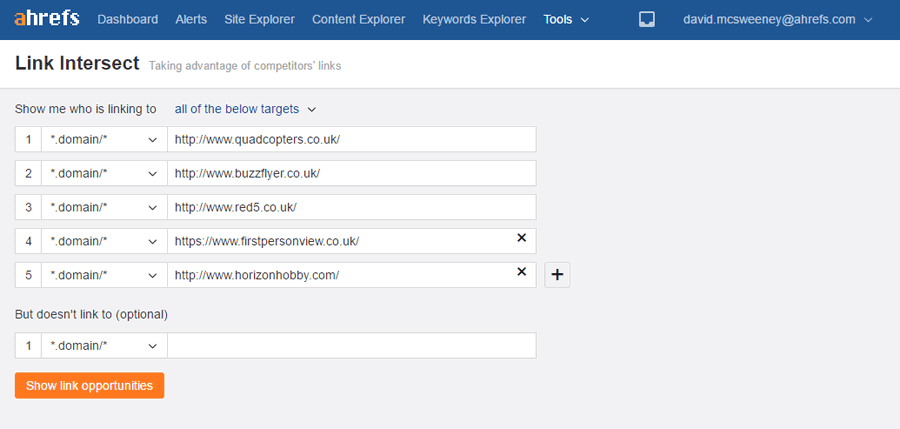Open the Tools menu
900x429 pixels.
coord(567,20)
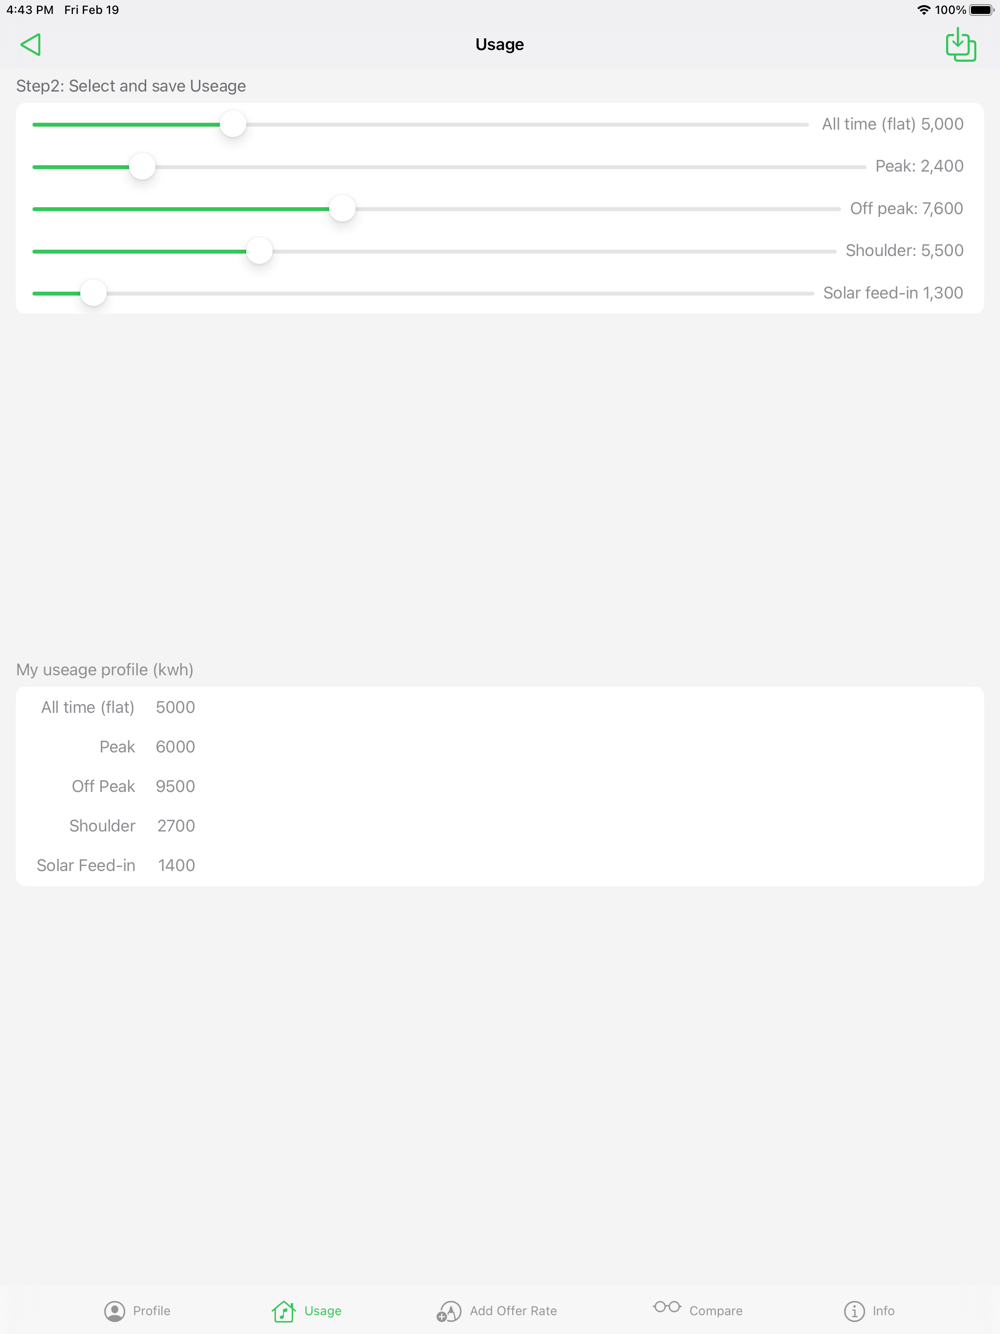
Task: Open the Compare tab label
Action: pyautogui.click(x=716, y=1311)
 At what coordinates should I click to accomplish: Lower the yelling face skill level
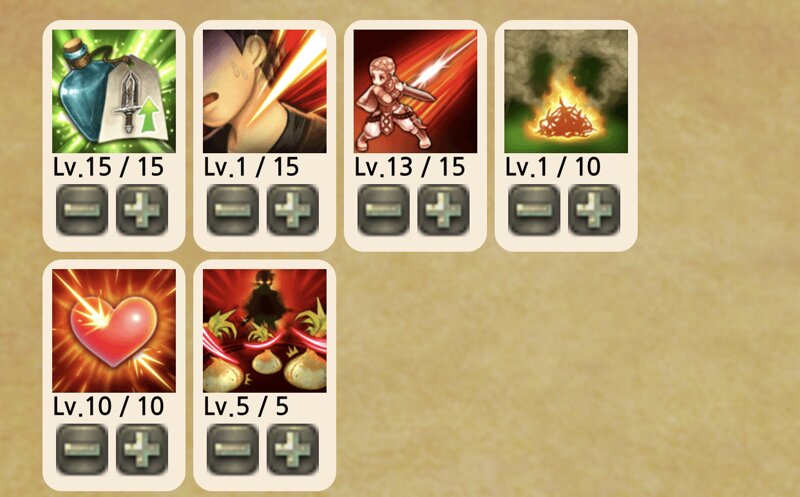pos(233,210)
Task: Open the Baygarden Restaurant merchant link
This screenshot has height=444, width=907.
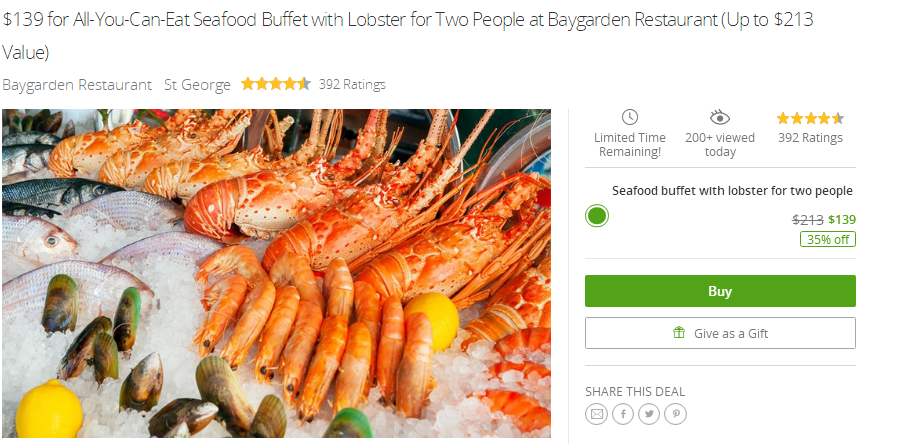Action: [77, 85]
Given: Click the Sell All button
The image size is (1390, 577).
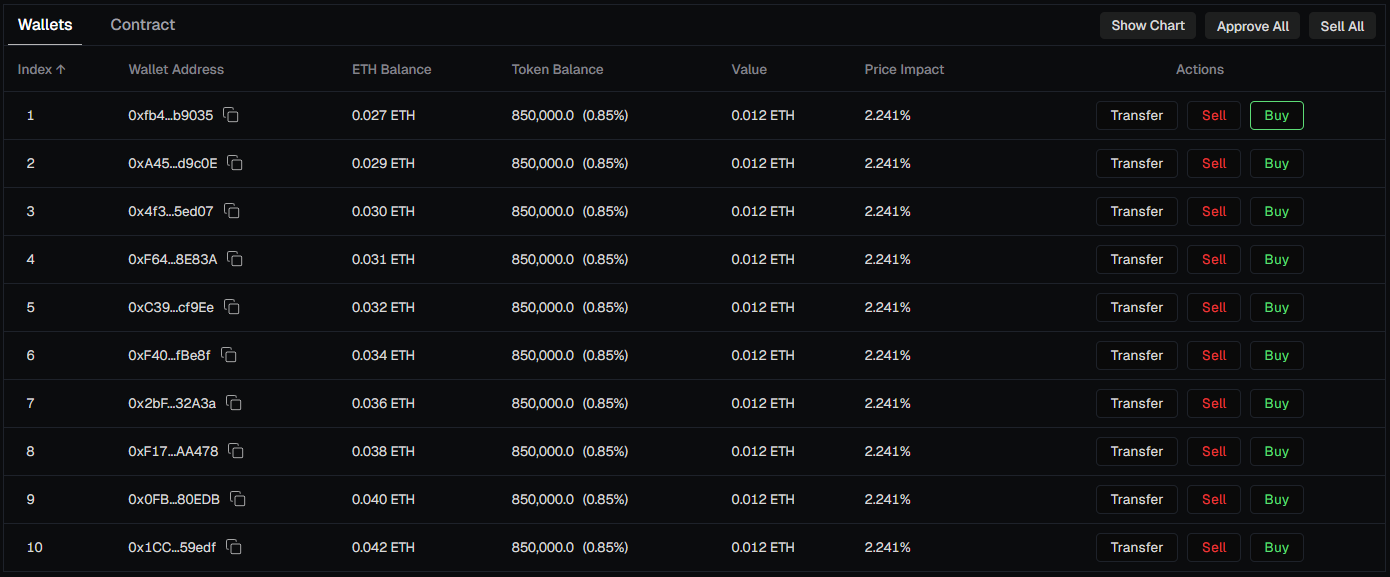Looking at the screenshot, I should click(x=1342, y=26).
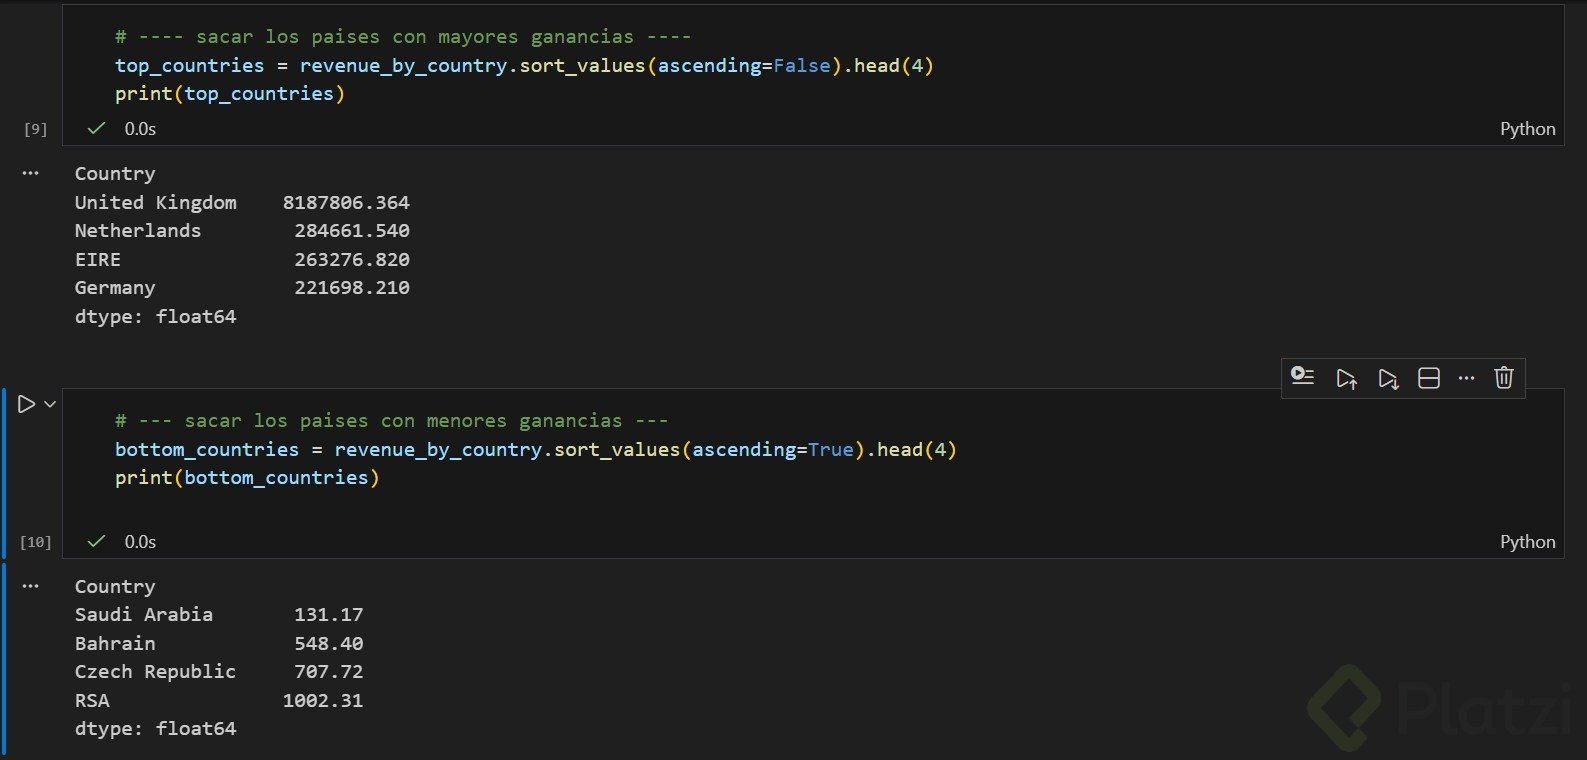Change language mode Python on cell 10

tap(1527, 542)
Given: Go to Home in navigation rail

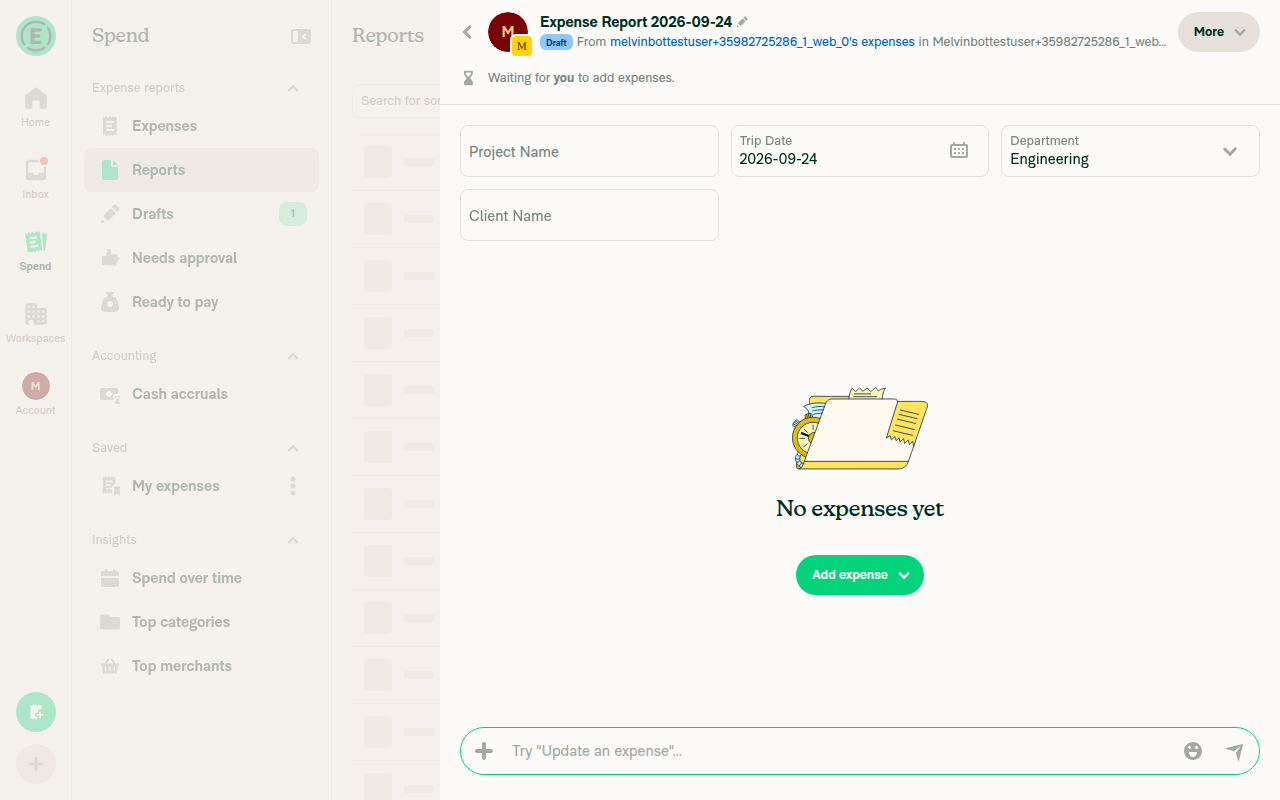Looking at the screenshot, I should pos(35,106).
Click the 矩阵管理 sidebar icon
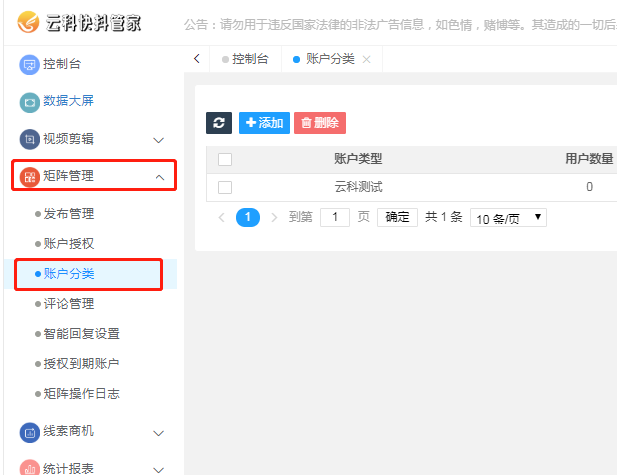The width and height of the screenshot is (617, 475). (29, 177)
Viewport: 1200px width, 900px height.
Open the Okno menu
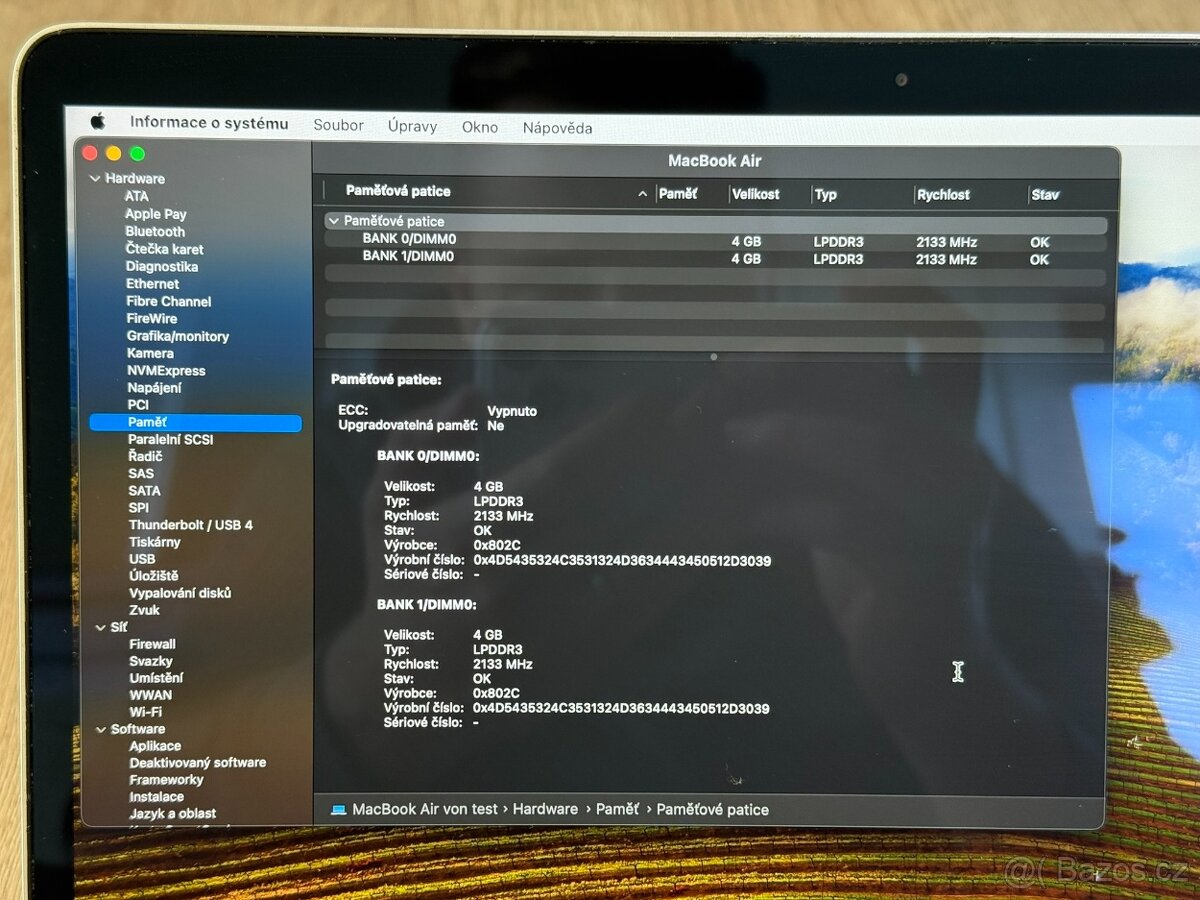tap(479, 127)
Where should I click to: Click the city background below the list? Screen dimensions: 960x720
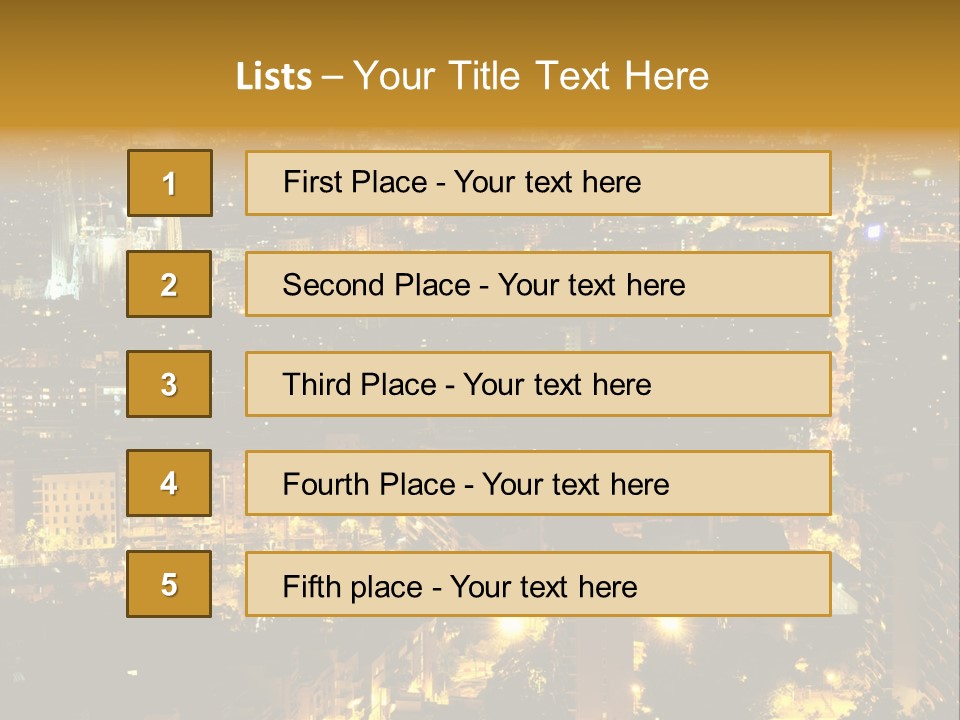click(480, 670)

---*---

Only lines from the one holding "At what coordinates" through the last line of the entries above are wanted, both ends included, each retyped exactly; no pictures.

 At what coordinates should I click to accomplish: Lower the yelling face skill level
pos(233,210)
Task: Open the Baygarden Restaurant merchant link
This screenshot has height=444, width=907.
Action: [77, 85]
Given: Click the Sell All button
The image size is (1390, 577).
Looking at the screenshot, I should click(x=1342, y=26).
Change language mode Python on cell 10

tap(1527, 542)
Given: Go to Home in navigation rail

Looking at the screenshot, I should pos(35,106).
Click the 矩阵管理 sidebar icon
The width and height of the screenshot is (617, 475). (29, 177)
Viewport: 1200px width, 900px height.
Open the Okno menu
tap(479, 127)
Where should I click to: Click the city background below the list? Screen dimensions: 960x720
click(480, 670)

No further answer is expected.